Após denúncia pela prática do crime de homicídio qualificado e encerrada a instrução da primeira fase do procedimento do Tribunal do Júri, entendeu o magistrado por pronunciar Maria nos termos da inicial acusatória. 

Com base nas informações expostas, responda, na condição de advogado(a) de Maria, aos itens a seguir. 

A) Qual o recurso cabível da decisão proferida pelo magistrado? Caso tivesse ocorrido a impronúncia, o recurso pela parte interessada seria o mesmo? Justifique. (Valor: 0,65) 

B) Qual a tese de direito material a ser apresentada em sede de recurso para combater a decisão de submeter a ré ao julgamento pelo Tribunal do Júri? Justifique. (Valor: 0,60) 

Obs.: o(a) examinando(a) deve fundamentar as respostas. A mera citação do dispositivo legal não confere pontuação.

Padrão de Resposta FGV
A) A questão narra que Maria foi pronunciada pela suposta prática de crime de homicídio qualificado, sendo que, ao final da primeira fase do procedimento do Tribunal do Júri, entendeu o magistrado por pronunciar Maria nos termos da denúncia. Da decisão de pronúncia caberá recurso em sentido estrito, nos termos do Art. 581, inciso IV, do CPP. Caso a decisão proferida pelo magistrado fosse de impronúncia, não haveria que se falar em recurso em sentido estrito. Antes da edição da 11.689/08, a decisão de impronúncia também era combatida através de recurso em sentido estrito. Todavia, houve alteração legislativa e, desde então, da decisão de impronúncia, por ser terminativa, caberá recurso de apelação, assim como ocorreria na absolvição sumária, conforme previsão do Art. 416 do CPP.  

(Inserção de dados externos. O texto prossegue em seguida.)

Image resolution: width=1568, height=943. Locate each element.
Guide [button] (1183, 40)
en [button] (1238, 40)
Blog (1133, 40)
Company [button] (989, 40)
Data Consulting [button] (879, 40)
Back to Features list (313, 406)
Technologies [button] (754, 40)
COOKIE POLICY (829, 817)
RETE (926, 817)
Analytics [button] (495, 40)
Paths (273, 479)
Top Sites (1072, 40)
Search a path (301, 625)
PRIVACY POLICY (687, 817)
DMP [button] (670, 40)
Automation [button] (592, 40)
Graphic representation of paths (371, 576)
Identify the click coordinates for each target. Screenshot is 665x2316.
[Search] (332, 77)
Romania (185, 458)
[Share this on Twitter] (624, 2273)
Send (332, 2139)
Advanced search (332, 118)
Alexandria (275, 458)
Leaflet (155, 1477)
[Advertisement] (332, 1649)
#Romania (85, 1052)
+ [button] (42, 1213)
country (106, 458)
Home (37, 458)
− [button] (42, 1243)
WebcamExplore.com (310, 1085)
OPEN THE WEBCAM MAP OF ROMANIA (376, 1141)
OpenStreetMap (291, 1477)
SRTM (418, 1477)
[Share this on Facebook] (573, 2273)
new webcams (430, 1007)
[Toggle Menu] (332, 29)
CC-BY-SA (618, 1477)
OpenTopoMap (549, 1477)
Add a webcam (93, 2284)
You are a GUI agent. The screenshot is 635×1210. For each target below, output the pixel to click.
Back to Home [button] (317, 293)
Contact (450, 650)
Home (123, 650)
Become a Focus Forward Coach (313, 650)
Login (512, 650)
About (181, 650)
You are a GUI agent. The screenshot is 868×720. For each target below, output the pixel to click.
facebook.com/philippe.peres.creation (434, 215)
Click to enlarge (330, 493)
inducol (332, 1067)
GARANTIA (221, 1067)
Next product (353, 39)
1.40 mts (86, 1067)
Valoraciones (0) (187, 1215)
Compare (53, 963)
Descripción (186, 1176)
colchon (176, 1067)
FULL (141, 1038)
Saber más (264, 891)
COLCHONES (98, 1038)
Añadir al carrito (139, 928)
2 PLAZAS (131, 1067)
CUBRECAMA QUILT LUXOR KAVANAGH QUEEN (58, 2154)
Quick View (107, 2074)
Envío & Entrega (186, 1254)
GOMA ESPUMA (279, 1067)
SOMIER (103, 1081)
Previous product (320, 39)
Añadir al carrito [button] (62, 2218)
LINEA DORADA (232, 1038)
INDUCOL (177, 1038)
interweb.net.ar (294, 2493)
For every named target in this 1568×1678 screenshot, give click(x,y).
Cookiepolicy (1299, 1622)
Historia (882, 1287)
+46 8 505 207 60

B) A tese de direito material seria que Maria agiu em legítima defesa putativa, nos termos do Art. 20, §1º do Código Penal, tendo em vista que acreditava estar atuando em legítima defesa. Isso porque Clara havia ameaçado Maria de morte caso essa realizasse um xingamento, o que foi feito por Maria. Ainda que diante de eventual injúria, se verídica, a conduta de Clara de efetuar disparo de arma de fogo configuraria uma injusta agressão, pois, no mínimo, haveria excesso em sua conduta. Caso, de fato, Clara tivesse pego, em sua bolsa, sua arma de fogo, configurada estaria a legítima defesa e, consequentemente, a conduta de Maria seria legítima. Todavia, na verdade Maria supôs situação que não existia, já que Clara apenas pegou seu celular para realizar uma ligação. Diante disso, a atuação em legítima defesa foi apenas putativa.